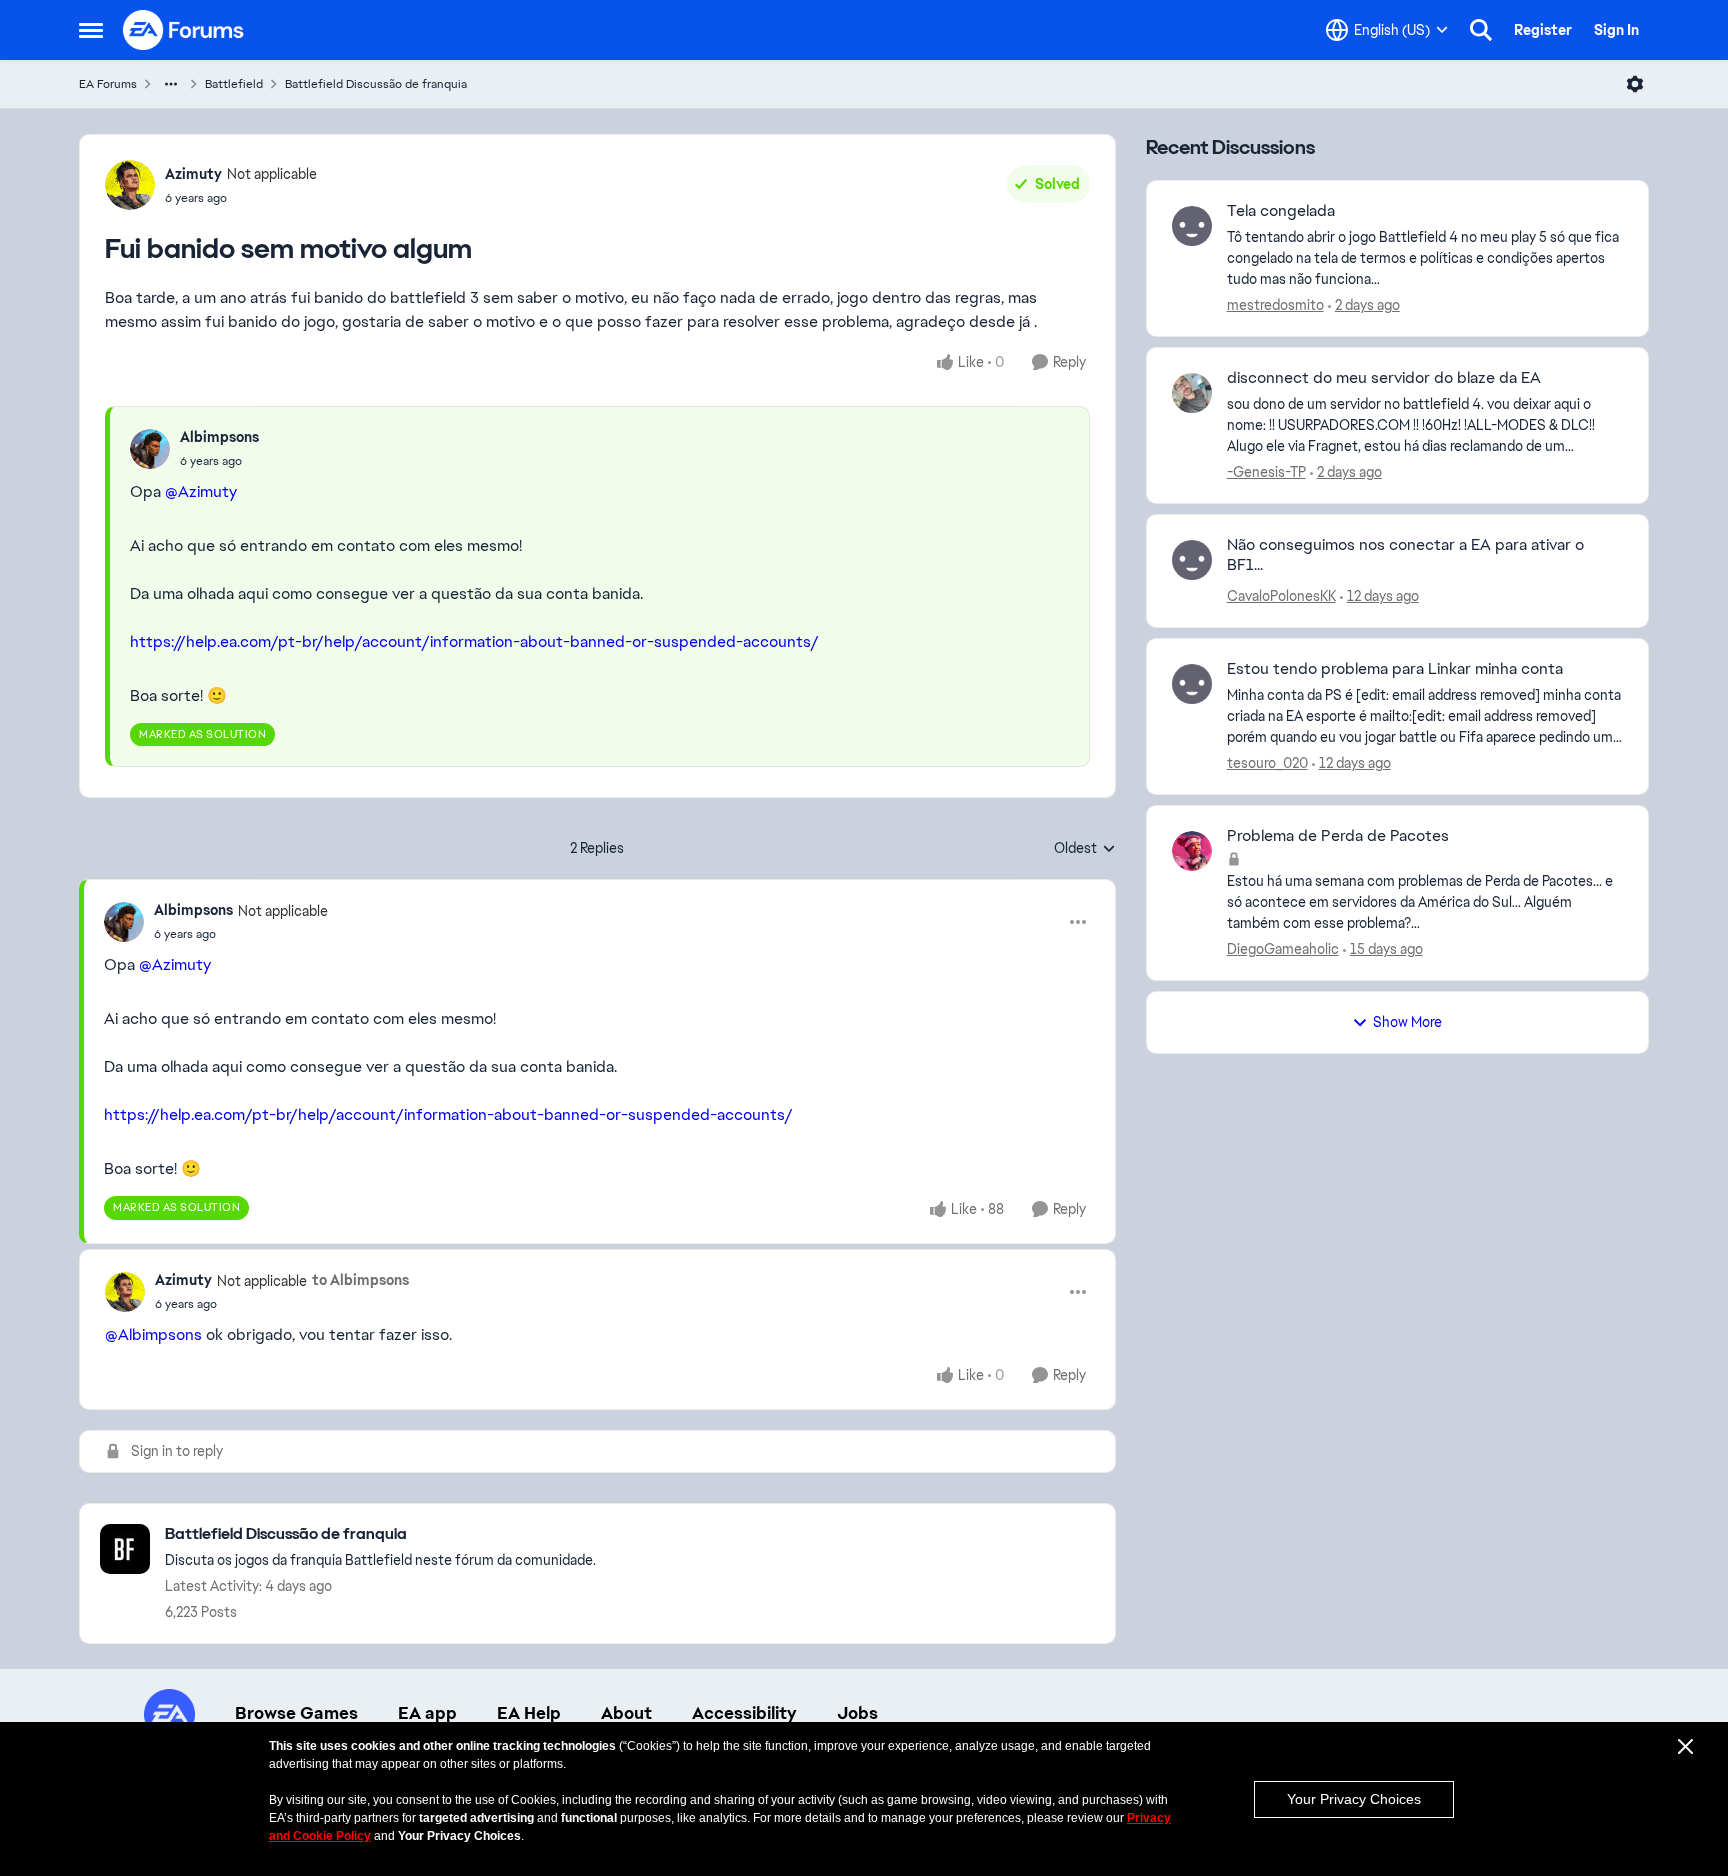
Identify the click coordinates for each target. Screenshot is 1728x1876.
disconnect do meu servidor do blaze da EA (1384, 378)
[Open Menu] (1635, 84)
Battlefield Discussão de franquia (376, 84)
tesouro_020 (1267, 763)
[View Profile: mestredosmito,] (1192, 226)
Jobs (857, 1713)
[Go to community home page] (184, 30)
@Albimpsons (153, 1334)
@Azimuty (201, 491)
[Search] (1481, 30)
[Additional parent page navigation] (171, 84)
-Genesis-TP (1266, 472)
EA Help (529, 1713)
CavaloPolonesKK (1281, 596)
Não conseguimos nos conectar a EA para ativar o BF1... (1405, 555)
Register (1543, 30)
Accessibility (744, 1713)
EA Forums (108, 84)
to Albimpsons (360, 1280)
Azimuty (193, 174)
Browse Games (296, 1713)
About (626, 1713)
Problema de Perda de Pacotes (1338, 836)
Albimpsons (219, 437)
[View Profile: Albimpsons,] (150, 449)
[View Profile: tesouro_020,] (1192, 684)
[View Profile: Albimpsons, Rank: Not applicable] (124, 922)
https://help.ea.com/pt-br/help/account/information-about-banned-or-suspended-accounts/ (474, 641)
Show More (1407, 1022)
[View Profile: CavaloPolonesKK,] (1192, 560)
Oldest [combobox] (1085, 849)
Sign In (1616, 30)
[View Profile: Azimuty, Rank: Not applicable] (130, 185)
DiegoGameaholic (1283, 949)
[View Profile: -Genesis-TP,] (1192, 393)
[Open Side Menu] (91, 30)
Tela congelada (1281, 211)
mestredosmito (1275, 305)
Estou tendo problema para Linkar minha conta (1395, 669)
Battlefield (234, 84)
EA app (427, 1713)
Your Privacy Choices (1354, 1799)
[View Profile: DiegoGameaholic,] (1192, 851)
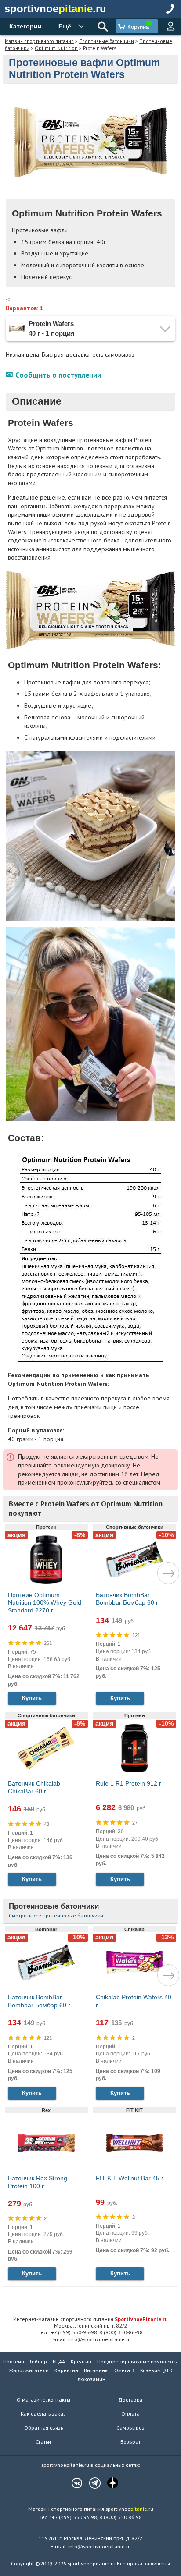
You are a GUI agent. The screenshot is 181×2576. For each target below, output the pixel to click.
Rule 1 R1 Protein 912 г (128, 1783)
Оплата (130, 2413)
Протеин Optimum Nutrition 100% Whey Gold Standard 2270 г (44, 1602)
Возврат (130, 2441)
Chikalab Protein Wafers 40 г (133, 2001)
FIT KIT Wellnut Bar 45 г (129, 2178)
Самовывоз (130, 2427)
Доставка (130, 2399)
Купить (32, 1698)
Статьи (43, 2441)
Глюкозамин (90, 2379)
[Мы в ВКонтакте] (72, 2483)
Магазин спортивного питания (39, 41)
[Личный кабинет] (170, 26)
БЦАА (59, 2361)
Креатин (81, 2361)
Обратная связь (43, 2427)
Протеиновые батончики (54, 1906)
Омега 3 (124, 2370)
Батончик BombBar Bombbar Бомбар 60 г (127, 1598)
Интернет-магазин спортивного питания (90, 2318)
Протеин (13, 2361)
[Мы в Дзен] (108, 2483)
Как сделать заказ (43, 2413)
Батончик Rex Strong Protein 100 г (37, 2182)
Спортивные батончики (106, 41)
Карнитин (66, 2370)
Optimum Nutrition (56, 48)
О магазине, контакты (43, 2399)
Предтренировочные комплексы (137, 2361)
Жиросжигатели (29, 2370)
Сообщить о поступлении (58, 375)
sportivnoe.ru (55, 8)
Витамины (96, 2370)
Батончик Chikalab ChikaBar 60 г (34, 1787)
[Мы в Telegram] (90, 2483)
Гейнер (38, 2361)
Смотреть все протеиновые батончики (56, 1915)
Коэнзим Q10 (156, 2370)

**EXERCISE OBJECTIVE**
Where a line of the entries contains the word "Battlefield", copy that line.

**RESULT BELOW**
Battlefield Discussão de franquia (376, 84)
Battlefield (234, 84)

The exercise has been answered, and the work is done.